Era comum encontrar o Allis brigando com um semáforo que fechara. Ele sempre estava certo, afinal, os gênios não erram, no máximo se enganam. Dispunha de poucos recursos, o que sempre atribuiu a causa a uma armadilha planejada pelo destino e a uma dúzia de pessoas invejosas que torciam para que o mundo fosse injusto para com ele.
Intrigado com o modo de ser do Allis, alguns arriscavam dizer que esse jeitão de reclamar de tudo e de todos devia-se a traumas ou a questões mal resolvidas da sua infância. Conta-se, por exemplo, que uma das manias de brigar com entes inanimados tem sua origem numa briga feia que tivera a sua mãe com uma pequena moto de brinquedo, quando esta virou e o Allis se machucou.
O mundo para o Allis era naturalmente gris, coisa que teve quem arriscasse que ele usava lentes de contato de coloração em tons de cinza. Já grandinho, quando estava “inconscientemente” frustrado costumava descarregar a sua ira nos pais e, como era de costume, na falta de argumento na discussão, apelava para a máxima: “Eu não pedi para vir ao mundo; a culpa é de vocês”. Pronto, ele transferia para os pais a culpa de estar de mal com a vida e “tudo estava resolvido”.
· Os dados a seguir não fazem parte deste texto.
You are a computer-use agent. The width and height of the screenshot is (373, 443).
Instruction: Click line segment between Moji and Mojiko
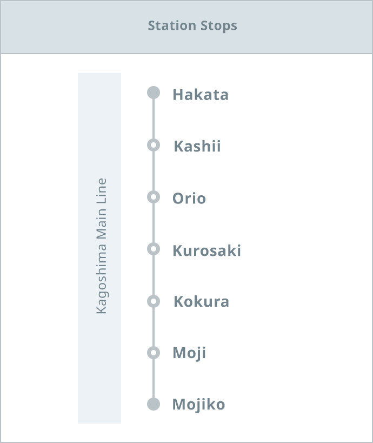154,378
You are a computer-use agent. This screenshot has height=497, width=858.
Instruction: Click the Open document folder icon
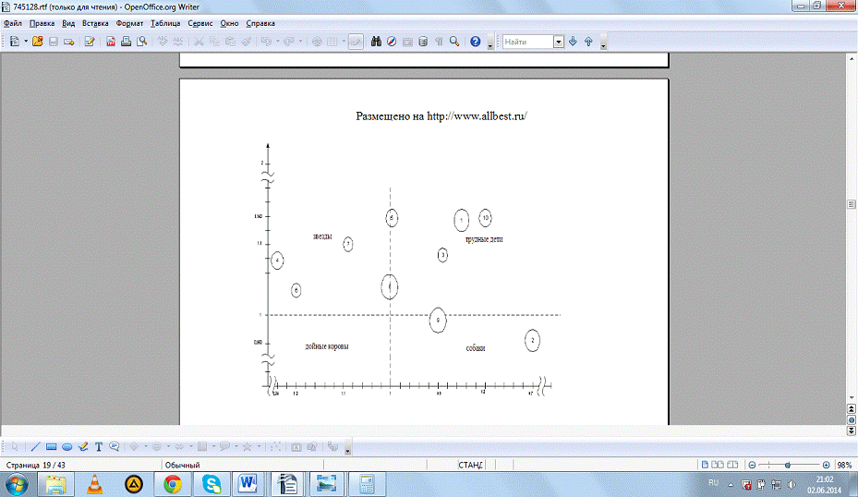(x=38, y=42)
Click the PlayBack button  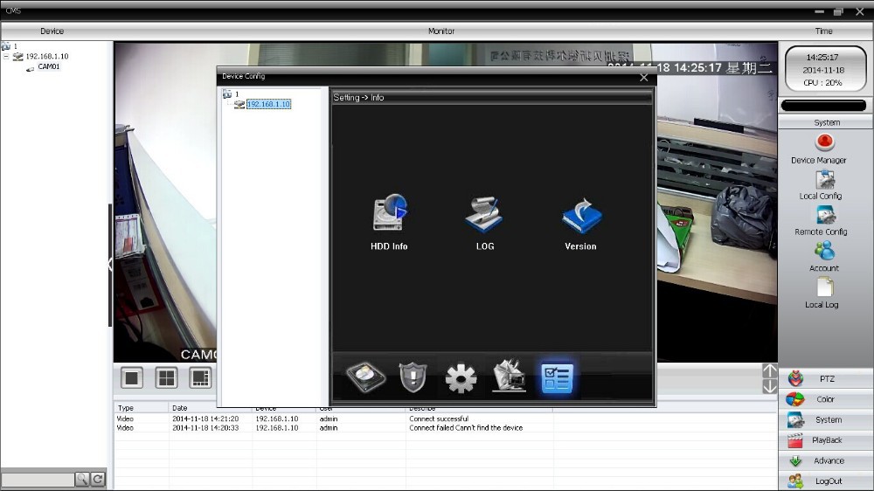click(x=826, y=440)
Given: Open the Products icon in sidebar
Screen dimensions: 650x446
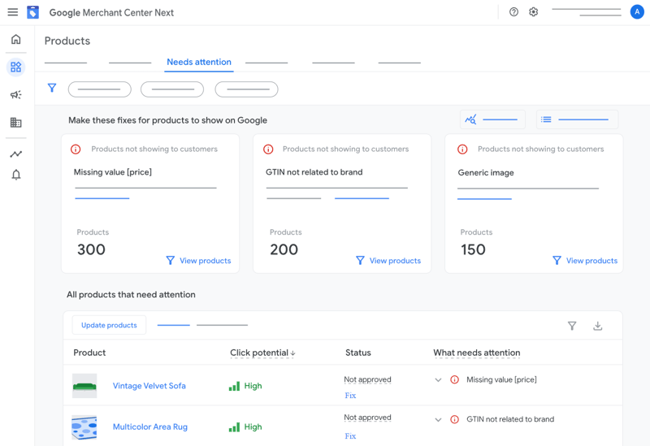Looking at the screenshot, I should (x=15, y=67).
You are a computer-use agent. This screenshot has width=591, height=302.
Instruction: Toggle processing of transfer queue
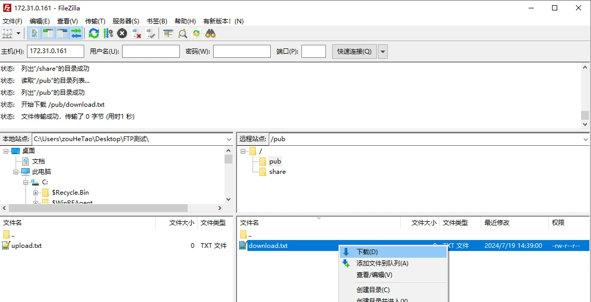(108, 34)
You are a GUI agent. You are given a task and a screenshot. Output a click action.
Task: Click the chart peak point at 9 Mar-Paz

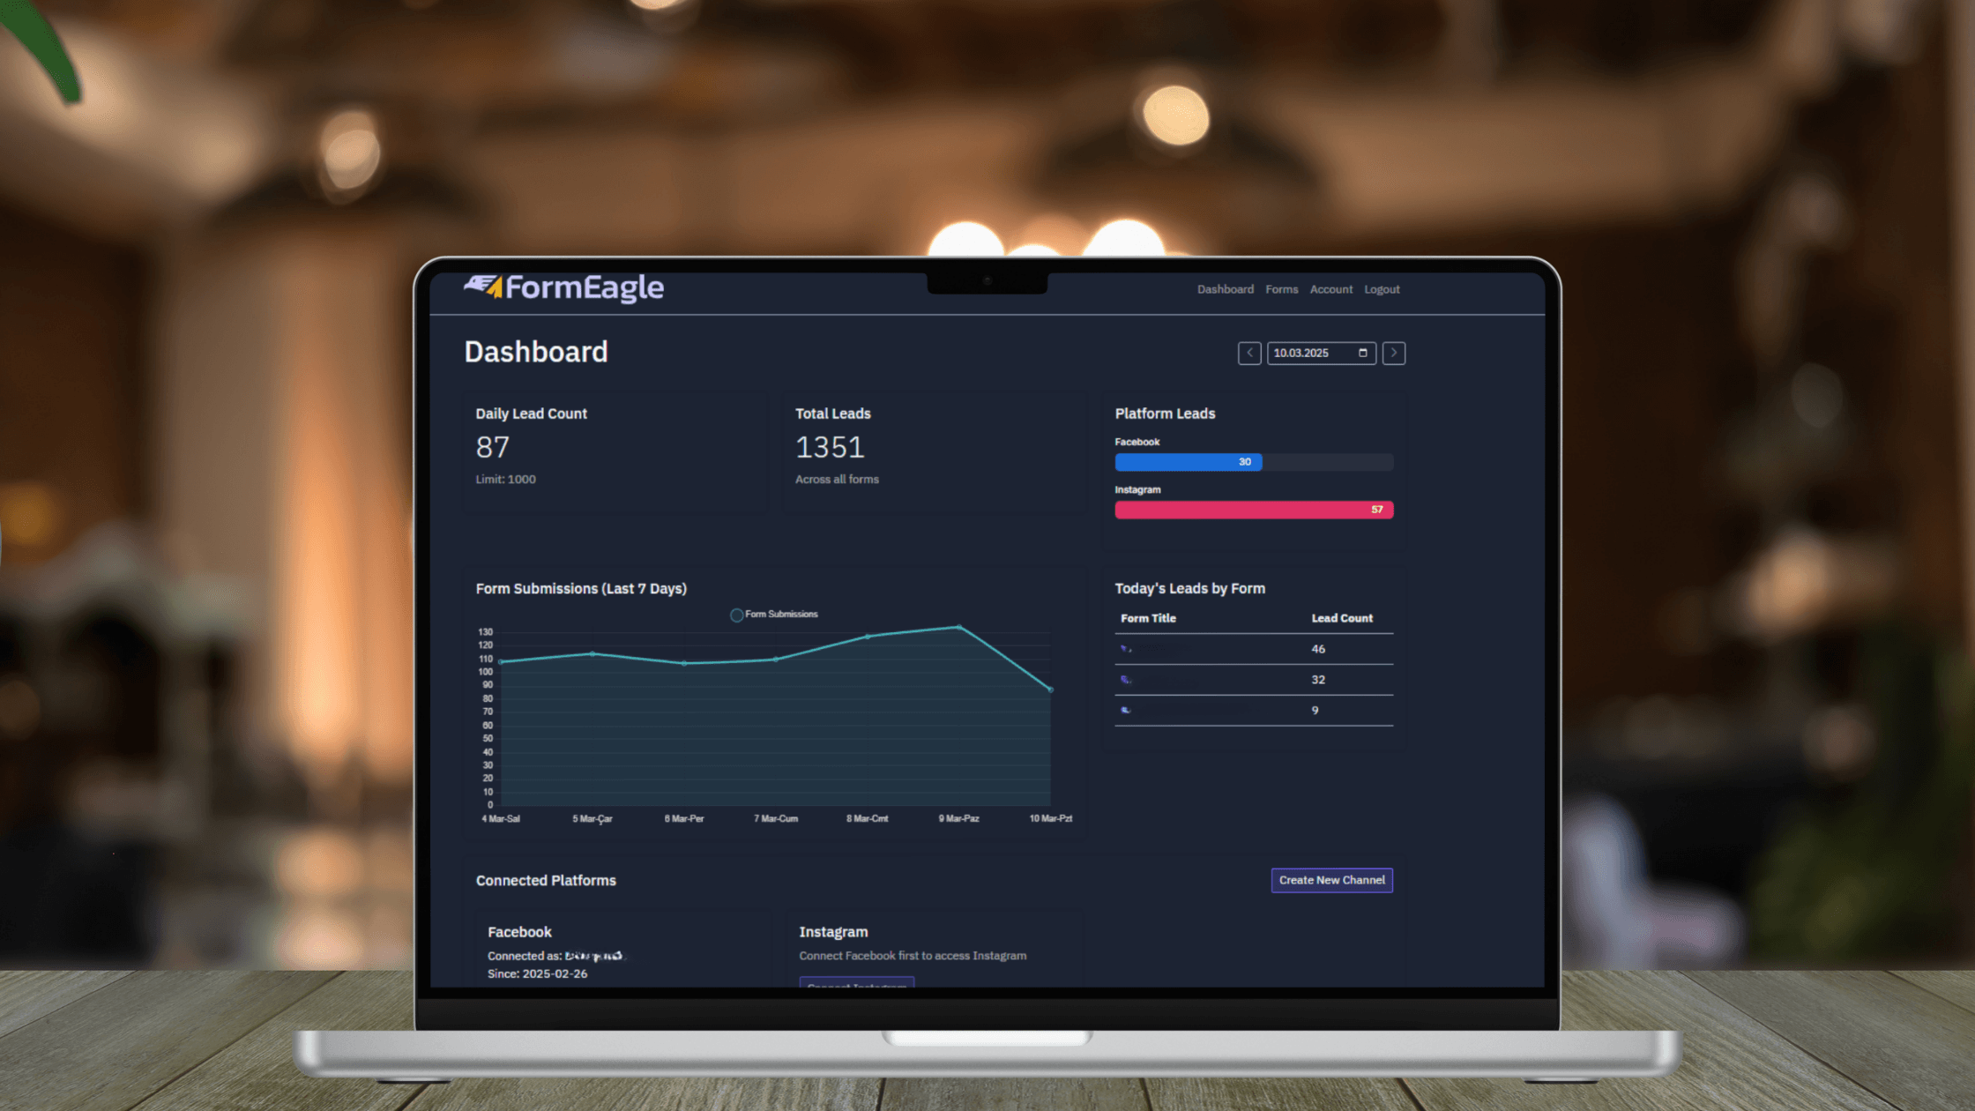pyautogui.click(x=959, y=628)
O trabalho. O trabalho não era bem visto pelo Allis, ou melhor, ele achava que a rotina do trabalha era algo reservado aos miseráveis, a exemplo do modelo da era medieval, mais precisamente na península Ibérica, onde o título de nobreza só era legitimado às famílias que comprovassem que, por quatro gerações, não tinham “colocado a mão na massa”. Ele nunca conseguiu enxergar que o ter ou acontece por herança ou pelo trabalho. Por outro lado, quando ele citava que o fulano de tal estava “bem de vida”, ele nunca lembrava que esta mesma pessoa trabalhara quinze hora por dia durante trinta anos. Que outros, invejados ou admirados, tinham passado mais da metade de suas vidas atrás de um balcão fazendo tarefas por impositiva necessidade de sobrevivência.
Talvez o senhor Allis ainda não tenha entendido que o modelo que vivemos não é o idealizado pelo Thomas Morus e sua Ilha da Utopia, mas que vivemos numa sociedade moldada em princípios capitalistas, onde as regras é a remuneração do trabalho pelo capital e o capital pelo capital. Quiçá, o senhor Allis não percebera que a vida é feita de escolhas e as oportunidades são lançadas para todos e, quando estas não aparecem, precisamos criá-las.
Nota: qualquer semelhança dos nomes citados nesta crônica com a vida real é mera coincidência.